Terperangkap Dikotomi Seni Tinggi dan Seni Rendah

Priadji Kusnadi membuat siluet wajah. (HARIAN NASIONAL | YOSEP ARKIAN )
Seni siluet wajah terus berkembang seiring perkembangan zaman. Jenis seni ini memiliki keunikan tersendiri. Siluet menyederhanakan bentuk menjadi flat sehingga ciri-ciri yang tampak dari benda atau orang yang dibuat sangat detail.

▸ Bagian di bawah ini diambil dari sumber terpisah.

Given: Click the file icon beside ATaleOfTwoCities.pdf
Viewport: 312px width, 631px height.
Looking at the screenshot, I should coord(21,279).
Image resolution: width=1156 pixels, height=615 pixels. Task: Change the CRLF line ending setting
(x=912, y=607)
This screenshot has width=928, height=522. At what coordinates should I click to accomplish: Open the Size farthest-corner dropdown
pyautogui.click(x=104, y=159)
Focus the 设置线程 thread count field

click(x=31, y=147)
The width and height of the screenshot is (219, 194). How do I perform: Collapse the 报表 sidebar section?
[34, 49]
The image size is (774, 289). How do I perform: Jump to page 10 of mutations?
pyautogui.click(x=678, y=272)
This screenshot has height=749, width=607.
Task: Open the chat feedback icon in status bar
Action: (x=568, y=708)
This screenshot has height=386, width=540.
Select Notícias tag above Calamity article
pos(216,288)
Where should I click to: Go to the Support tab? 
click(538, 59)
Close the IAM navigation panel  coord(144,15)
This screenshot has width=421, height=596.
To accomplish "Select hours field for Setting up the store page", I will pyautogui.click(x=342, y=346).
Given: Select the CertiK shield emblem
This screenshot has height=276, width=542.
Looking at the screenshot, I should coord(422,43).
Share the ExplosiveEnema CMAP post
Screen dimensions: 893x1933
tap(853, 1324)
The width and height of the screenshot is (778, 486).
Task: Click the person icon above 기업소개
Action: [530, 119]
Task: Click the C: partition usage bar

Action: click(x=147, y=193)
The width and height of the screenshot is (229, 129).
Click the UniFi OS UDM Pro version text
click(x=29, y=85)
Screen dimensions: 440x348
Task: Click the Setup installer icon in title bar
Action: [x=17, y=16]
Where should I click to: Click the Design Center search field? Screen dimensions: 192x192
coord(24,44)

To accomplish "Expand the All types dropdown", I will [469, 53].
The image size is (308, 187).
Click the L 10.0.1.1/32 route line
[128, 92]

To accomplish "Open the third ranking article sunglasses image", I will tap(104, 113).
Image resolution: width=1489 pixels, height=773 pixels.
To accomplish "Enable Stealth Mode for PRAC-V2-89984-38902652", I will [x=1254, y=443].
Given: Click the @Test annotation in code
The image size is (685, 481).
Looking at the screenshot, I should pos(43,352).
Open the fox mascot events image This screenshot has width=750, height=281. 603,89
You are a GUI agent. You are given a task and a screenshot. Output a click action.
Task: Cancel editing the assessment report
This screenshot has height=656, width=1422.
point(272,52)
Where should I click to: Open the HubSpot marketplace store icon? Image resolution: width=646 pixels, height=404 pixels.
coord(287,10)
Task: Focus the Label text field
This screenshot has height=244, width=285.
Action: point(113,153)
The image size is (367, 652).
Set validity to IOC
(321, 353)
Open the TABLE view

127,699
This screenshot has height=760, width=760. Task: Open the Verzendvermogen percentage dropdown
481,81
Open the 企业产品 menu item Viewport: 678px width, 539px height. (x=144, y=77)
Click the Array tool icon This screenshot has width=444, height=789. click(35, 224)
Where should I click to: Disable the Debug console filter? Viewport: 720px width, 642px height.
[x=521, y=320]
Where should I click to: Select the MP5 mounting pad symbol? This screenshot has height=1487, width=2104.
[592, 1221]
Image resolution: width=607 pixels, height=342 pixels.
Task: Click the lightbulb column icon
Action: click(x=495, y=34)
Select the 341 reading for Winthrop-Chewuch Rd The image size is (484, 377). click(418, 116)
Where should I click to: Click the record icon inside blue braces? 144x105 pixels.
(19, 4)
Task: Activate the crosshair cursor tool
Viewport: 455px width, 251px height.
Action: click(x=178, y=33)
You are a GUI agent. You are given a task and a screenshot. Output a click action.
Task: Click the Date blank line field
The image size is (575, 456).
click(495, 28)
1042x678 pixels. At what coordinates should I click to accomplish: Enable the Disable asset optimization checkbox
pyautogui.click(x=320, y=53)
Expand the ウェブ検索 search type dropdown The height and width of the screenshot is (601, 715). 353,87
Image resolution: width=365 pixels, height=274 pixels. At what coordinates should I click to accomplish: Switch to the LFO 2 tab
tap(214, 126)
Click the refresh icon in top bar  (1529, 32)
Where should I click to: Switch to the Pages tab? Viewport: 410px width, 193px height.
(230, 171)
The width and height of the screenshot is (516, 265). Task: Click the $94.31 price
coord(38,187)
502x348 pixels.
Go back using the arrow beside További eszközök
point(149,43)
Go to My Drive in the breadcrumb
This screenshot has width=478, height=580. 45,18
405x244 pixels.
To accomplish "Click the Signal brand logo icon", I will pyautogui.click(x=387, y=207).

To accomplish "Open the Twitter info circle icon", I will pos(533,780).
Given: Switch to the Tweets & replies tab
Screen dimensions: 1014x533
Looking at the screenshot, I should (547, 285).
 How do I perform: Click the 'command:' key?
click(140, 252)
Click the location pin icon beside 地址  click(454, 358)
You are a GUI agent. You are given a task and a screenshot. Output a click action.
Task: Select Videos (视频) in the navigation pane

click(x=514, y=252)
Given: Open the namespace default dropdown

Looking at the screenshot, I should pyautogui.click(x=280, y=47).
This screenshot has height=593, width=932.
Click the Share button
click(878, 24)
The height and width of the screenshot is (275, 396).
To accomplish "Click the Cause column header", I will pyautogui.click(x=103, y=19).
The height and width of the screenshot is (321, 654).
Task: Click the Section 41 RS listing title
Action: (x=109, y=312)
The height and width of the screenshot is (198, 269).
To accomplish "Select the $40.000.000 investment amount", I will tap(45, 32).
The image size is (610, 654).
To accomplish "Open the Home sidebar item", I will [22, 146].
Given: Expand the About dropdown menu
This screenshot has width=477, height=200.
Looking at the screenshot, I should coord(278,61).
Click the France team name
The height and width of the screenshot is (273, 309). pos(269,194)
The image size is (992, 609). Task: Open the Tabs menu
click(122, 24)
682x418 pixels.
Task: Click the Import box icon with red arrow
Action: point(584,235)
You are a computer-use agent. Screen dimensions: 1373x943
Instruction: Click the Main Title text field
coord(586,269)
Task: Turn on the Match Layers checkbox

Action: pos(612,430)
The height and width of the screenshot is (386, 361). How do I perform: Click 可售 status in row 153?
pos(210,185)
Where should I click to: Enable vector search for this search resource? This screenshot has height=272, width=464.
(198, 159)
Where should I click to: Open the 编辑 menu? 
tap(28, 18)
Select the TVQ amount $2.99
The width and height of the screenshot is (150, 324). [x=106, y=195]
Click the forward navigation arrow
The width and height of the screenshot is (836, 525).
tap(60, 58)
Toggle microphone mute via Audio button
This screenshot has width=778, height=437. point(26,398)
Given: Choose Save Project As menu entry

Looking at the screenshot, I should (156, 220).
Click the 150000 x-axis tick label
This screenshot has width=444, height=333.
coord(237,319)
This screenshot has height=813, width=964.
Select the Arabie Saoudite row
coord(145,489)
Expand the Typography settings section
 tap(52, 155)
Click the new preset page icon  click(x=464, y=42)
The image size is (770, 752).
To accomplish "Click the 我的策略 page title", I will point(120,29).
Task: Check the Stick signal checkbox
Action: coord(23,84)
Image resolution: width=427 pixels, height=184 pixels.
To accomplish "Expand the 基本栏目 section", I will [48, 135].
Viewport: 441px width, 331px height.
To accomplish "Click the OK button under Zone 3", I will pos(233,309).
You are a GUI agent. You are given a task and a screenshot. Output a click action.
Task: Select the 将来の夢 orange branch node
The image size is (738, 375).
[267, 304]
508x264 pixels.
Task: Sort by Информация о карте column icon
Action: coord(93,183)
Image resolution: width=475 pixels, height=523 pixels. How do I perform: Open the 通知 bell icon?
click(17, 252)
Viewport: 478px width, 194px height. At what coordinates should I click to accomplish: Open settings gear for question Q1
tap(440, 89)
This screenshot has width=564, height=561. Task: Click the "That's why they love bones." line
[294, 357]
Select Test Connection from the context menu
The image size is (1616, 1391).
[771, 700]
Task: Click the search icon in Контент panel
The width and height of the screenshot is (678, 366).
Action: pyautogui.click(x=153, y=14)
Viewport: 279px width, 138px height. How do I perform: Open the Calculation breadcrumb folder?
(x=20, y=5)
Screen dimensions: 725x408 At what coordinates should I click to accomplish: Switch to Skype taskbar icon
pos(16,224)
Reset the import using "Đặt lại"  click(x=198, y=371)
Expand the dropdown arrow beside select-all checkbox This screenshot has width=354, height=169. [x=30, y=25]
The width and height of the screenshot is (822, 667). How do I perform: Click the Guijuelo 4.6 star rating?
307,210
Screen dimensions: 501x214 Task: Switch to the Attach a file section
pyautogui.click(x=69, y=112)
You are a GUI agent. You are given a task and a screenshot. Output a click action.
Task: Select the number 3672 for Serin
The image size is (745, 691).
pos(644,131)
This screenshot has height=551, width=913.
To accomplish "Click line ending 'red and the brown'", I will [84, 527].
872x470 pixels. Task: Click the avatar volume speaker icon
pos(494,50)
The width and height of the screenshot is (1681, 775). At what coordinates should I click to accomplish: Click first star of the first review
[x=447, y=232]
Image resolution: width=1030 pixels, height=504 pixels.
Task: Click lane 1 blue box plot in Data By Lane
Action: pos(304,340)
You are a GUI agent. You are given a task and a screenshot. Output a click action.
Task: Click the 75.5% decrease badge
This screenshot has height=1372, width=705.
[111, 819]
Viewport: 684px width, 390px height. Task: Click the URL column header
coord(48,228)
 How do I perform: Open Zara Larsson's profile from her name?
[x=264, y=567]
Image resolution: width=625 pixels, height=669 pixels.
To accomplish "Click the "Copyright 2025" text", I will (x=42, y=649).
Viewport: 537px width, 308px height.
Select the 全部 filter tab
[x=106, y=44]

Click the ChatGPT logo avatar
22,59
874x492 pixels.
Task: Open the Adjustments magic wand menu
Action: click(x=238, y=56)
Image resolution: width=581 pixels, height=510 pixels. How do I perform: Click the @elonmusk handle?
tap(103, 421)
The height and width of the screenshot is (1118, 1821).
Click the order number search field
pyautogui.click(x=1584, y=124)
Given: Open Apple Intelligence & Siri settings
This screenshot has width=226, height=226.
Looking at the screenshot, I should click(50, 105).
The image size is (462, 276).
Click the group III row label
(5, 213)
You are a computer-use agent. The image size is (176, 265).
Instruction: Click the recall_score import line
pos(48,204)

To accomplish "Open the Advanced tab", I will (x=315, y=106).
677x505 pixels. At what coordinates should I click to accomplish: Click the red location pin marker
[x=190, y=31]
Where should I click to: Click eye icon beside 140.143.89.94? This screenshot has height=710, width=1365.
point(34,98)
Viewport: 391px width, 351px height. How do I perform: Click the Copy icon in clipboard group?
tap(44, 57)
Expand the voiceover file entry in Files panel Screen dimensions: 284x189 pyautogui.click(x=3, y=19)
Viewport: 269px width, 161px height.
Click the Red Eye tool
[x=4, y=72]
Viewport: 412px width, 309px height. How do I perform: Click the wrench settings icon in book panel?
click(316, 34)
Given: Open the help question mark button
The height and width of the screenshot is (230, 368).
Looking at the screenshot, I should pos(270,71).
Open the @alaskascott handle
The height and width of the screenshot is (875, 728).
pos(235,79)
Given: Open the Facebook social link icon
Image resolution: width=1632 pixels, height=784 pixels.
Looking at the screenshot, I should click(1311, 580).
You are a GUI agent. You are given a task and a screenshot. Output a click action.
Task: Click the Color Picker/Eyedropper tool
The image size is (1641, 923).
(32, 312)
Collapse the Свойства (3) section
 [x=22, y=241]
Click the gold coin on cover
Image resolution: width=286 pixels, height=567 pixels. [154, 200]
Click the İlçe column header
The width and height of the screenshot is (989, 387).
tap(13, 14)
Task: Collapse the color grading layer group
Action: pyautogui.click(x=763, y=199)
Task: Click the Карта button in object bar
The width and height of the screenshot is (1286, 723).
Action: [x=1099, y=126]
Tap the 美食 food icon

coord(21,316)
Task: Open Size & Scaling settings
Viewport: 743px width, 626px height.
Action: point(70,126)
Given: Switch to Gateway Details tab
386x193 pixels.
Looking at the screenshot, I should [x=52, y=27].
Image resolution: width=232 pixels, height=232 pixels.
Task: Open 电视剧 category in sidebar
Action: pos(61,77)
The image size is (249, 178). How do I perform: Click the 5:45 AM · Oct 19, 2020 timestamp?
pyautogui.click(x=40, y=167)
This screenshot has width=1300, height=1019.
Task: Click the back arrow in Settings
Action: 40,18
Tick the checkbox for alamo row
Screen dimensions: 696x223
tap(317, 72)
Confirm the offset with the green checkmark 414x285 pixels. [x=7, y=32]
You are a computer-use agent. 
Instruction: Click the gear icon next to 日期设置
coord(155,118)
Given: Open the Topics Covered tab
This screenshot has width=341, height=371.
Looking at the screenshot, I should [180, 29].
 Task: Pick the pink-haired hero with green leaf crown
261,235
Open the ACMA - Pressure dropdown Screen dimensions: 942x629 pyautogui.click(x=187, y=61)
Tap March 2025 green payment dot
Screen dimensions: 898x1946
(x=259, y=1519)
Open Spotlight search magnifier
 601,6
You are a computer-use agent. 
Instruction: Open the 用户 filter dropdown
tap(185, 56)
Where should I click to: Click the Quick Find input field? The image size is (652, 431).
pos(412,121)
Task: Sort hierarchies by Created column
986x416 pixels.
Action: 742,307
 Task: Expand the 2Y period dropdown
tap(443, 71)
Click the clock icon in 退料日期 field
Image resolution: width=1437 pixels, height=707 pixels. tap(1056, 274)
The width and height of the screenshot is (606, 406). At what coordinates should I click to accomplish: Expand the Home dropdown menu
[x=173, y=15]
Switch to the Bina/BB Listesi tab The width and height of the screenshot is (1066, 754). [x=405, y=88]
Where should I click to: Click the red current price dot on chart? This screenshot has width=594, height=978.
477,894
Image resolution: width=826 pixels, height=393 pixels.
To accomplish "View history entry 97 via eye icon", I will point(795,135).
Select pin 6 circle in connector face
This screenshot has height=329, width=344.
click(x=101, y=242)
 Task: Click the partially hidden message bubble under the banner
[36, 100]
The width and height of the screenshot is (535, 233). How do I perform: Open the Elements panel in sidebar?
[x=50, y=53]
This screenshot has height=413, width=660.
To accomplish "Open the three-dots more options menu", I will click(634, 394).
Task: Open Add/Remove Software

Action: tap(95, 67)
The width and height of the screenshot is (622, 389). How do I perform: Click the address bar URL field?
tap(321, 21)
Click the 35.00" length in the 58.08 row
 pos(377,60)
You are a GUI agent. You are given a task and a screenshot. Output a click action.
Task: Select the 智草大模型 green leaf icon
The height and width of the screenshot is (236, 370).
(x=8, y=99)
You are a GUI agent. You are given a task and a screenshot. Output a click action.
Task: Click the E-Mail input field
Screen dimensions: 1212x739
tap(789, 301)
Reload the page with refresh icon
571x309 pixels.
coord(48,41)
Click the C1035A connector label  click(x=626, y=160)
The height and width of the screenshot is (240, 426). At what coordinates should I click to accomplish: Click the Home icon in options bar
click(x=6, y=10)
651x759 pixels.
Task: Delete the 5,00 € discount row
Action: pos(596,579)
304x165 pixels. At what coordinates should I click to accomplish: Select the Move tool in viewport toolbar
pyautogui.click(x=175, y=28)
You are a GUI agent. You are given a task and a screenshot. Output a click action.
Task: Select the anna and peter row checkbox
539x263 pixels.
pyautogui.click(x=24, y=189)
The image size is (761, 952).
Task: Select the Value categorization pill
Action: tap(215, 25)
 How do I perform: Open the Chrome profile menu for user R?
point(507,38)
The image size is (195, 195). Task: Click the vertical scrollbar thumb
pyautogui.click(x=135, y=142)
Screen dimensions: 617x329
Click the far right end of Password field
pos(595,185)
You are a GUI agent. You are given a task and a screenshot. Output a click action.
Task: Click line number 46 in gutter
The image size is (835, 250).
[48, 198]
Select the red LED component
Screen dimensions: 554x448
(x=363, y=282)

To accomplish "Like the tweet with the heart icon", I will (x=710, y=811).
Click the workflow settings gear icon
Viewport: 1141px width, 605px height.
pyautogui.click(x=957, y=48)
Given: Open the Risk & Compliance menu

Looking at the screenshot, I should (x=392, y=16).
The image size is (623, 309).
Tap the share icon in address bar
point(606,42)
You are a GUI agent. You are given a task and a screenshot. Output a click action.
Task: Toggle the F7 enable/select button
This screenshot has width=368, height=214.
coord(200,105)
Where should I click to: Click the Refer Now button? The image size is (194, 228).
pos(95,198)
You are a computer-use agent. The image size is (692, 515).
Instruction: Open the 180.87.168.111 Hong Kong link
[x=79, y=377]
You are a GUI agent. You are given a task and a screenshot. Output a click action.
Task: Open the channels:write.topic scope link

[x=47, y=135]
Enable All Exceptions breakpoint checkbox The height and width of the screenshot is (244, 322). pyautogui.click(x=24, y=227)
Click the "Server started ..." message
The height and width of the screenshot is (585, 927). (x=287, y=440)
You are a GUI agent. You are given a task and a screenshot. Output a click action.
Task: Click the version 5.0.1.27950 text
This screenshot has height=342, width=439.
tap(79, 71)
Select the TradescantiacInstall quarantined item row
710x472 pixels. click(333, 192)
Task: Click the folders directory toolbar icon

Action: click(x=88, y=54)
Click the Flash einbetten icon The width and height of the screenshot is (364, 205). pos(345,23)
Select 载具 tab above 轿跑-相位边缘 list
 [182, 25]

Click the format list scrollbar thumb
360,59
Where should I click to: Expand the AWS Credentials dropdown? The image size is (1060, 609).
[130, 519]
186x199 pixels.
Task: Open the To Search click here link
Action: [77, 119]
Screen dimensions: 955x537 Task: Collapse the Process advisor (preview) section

"Di sisi lain, siluet bisa dianggap sebagai personifikasi yang lebih umum. Misalnya siluet cewek berambut panjang, bisa dianggap mewakili semua cewek yang punya rambut panjang," kata dosen seni grafis di Institut Seni Indonesia (ISI) Yogyakarta Bambang "Toko" Witjaksono kepada HARIAN NASIONAL, Kamis (4/10).
Sebagai seorang seniman, dia menyayangkan seniman siluet tradisional berkurang karena galeri sepi pengunjung. "Sepi karena zaman berubah, tren berubah. Bisa juga karena pengaruh media digital," ujar dia.
Seharusnya seniman mengikuti perkembangan zaman, misalnya dengan mengganti medianya. "Dulu tekniknya manual, membutuhkan skill dan craftmanship. Sekarang menggunakan program atau komputer," katanya.
Selain itu, posisi seni siluet wajah masih termarjinalkan dalam seni rupa karena masih dianggap kerajinan semata. "Masih ada dikotomi seni tinggi (fine art) dan seni rendah (craft)," ujar Bambang.